“Helluva friend you are. Come in here, spout nonsense to get me more confused than I already am, then take off in lustful pursuit of the most attractive widow in the county.”
“Lustful pursuit? It will be my first date in two years.”
He grinned. “Motivation doesn’t change because you’re a slow mover.”
When the entree grows cold and the wine grows warm because the conversation is so interesting, you have to figure the parties are compatible, but before dessert arrived, Norma was well on her way to Preferring to Have Stayed Home and Watched Lousy Television.
Halfway through the meal, my brain began trying to tell me something, behaving like Dr. Frankenstein’s lab; liquids gurgling, sparks crackling, lights flashing.
I couldn’t have concentrated on pleasant conversation even if Sigourney Weaver had been seated across from me.
Norma’s eyes had moved from the Caribbean to the Arctic, telling me this budding romance was one step from being administered the coup de grace. She dabbed at her lips with her napkin. “I hope the ers, ahs, and how about thats have nothing to do with me.”
Since I had no idea what my brain was trying to tell me, I could only mumble something about Woody and Alfie Moser.
“It seems to me that a man who abuses a woman ought to be shot.”
“I’m not sure Alfie could be classified as abusive.”
“Naturally. You’re a man.”
I’d heard that before, of course, but she delivered the line with the viciousness of a karate chop. I don’t talk well at all when stunned.
One message my brain had gotten through was “go look at the scene at night, dummy,” so after I dropped her off, I drove back to the hill. A line of trash containers and bags had joined Mrs. Guidron’s twenty year collection of old utility bills at the curb to await the morning pickup.
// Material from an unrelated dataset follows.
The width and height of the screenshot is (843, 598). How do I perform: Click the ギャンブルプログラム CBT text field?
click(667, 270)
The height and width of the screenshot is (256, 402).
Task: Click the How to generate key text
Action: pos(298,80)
Big problem these days — trash. Time was when all our back yards had a perforated fire barrel, primarily for burning leaves but also very handy for disposing of anything combustible — like old utility bills. Environmentalists had killed that.
The lab in my mind was still gurgling, flashing, snapping, and crackling.
On the night Alfie had died, the trash trucks would have already been through. Anything you wanted to get rid of since then would have to await tomorrow’s pickup after which it would disappear forever in a landfill. Bodies had been known to disappear into landfills.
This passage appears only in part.